WHAT IS ASKED -
A. Condense the paragraph of the mobile fraud article that opens "On the other side of the coin" into a short bulleted list that keeps its key figures.
B. Echo the mobile fraud article word for word from "The promise of" to "Aite Group LLC.".
C. Proceed with the mobile fraud article, writing on from the point after its final sentence.

== TEXT SECTION ==

The promise of mobile devices to generate new payment transactions and better service for bank customers comes with a big potential downside. Risk-control executives strongly believe fraudsters have their eyes on smart phones and related mobile devices, according to new research from Aite Group LLC.

Asked if “mobile fraud is the next big point of exposure in financial-services fraud,” 38% of an international group of executives from banks, card issuers, payment processors, gateways, and related companies Aite surveyed at a conference last month strongly agreed and another 50% agreed, while only 13% disagreed.

On the other side of the coin, 42% of respondents strongly disagreed with the statement that “the concern about mobile security is overblown” and another 25% disagreed. Two-thirds of Aite’s respondents claimed their institutions already were working on fraud-prevention technology while 25% said they expected their organizations to do so but were waiting to see what kind of threats emerge. Only 8% said nothing was in the works.

“The overwhelming response was yes, indeed, this is something folks are concerned about,” says Julie Conroy McNelley, senior analyst at Boston-based Aite Group. “One of the biggest fears out there is the fear of the unknown. Everybody fully expects there’s going to be some holes that the bad guys are going to find that we’re not even thinking about.”

Aite’s respondent base of 24 executives at the FICO World 2011 conference in New York City was too small to draw statistically valid conclusions, but the survey findings generally reflect concerns about mobile commerce’s vulnerabilities that are beginning to get attention in the payments industry and the press. The worries come as the increasing adoption of smart phones and tablet computers position m-commerce for an expected boom. Research firm eMarketer Inc. estimates U.S. m-commerce sales will reach $6.7 billion this year, a tiny fraction of overall retail sales but a 91.4% increase over $3.5 billion in 2010. Next year, New York City-based eMarketer predicts sales will rise another 73.1% to $11.6 billion.

Online commerce and mobile commerce share many technological underpinnings but only 37% of Aite respondents reported their firms have an integrated fraud-prevention strategy for their online and mobile channels. “That was another area that really surprised me,” says McNelley. “What I think this is attributable to is the relative nascency of the mobile platform.”

===
== DATA BLOCK ==

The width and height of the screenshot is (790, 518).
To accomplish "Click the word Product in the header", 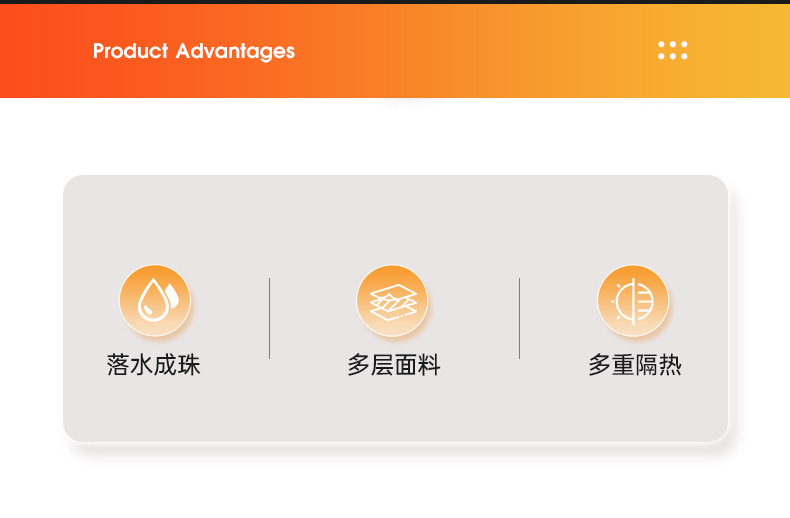I will point(130,50).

===

ANSWERS GIVEN -
A.
- 42% of respondents strongly disagreed that "the concern about mobile security is overblown," and another 25% disagreed.
- Two-thirds said their institutions were already working on fraud-prevention technology.
- 25% expected their organizations to do so but were waiting to see what threats emerge.
- Only 8% said nothing was in the works.

B.
The promise of mobile devices to generate new payment transactions and better service for bank customers comes with a big potential downside. Risk-control executives strongly believe fraudsters have their eyes on smart phones and related mobile devices, according to new research from Aite Group LLC.

C.
Banks and processors deploy a number of different tactics and technologies to secure their mobile channels. Aite’s results show the most popular is the PIN in either its static or dynamic (variable) form, used by 43% of respondents today with another 43% planning to use it within two years. Only 14% said they have no plans to use PINs.

Some 40% of respondents said they were using chip-based technologies drawing on the embedded SIM cards or micro Secure Digital (SD) cards in mobile devices to store the so-called secure element in an encrypted manner. Another 35% said they plan to adopt chip-based security within two years while 25% said they have no plans to use it.

Knowledge-based authentication, which involves multiple-choice questions, is used by 40% of respondents for mobile security, another 40% plan to use it within two years and 20% have no plans to use it. Biometrics claims 10% of Aite’s respondents as users with another 38% planning to adopt them in 24 months. Fifty-two percent have no plans to deploy biometrics, which consists of several technologies with varying degrees of effectiveness, cost and ease of implementation.

Another technology is so-called complex device-printing, which examines identifiable hardware and software attributes of a computer or mobile device to find digital fingerprints that indicate possible fraud. Twenty-four percent of Aite’s respondents use device-printing and 38% plan to do so within two years. Respective figures for another technology, behavior analytics, are 33% and 48%.

Minneapolis-based Fair Isaac Corp., the developer of the ubiquitous FICO score used by lenders to assess borrower risk and other data-based fraud-prevention products, sponsored the FICO World 2011 conference.